I’d never been so close to a walrus. I could hear him breathing and see the fine mist that emanated from his nostrils with each exhale. I could see his individual “whiskers”, which were separated by what seemed to be enough space to insert a finger, straight down, between them.
The more I watched him, the more I wanted to touch him…and especially those whiskers. I figured they’d feel like toothpicks because they were so long and big around and pointed, but I just didn’t know.
Suddenly, I felt I just had to know what they felt like.
I told the walrus, “I’d love to touch your whiskers.”
He didn’t seem at all upset by the idea (not that he could understand a word I’d said, of course).
He didn’t move away. In fact, during the brief time I’d been standing there, he had come even closer to the wall that separated us.
I knew it was dangerous. I knew it was dead wrong, in fact. So I hesitated.
But then I decided I’d risk it. He seemed docile, friendly, willing, even encouraging.
So I reached out and touched his whisker. Yep, sure enough. Harder than a horse tail brush…
The walrus didn’t move. Didn’t make a sound.

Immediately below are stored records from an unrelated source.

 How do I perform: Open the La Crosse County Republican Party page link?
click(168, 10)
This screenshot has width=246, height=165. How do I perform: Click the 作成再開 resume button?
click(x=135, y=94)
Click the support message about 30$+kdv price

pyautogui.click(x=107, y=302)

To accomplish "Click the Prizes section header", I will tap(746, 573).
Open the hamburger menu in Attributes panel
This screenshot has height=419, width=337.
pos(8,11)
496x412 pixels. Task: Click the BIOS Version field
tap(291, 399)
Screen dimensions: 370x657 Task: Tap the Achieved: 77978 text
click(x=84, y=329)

So I inserted a pointer finger in between two of the whiskers and scratched the walrus’s muzzle. He closed his eyes.
Oh my gosh, I thought. He’s loving this!
So I laid into the task a little more, with less hesitation.
Suddenly the walrus let out a hefty, solid grunt and opened his eyes.
I jerked back, guilt flooding every pore, and looked around.
No one had noticed, thank God!
I stopped there. I think the sound the walrus made was probably happy assent, but I knew I’d pushed my luck so I stopped.
But I will never, ever forget this stolen moment, this encounter with a wonderful walrus in a marine park that no longer exists.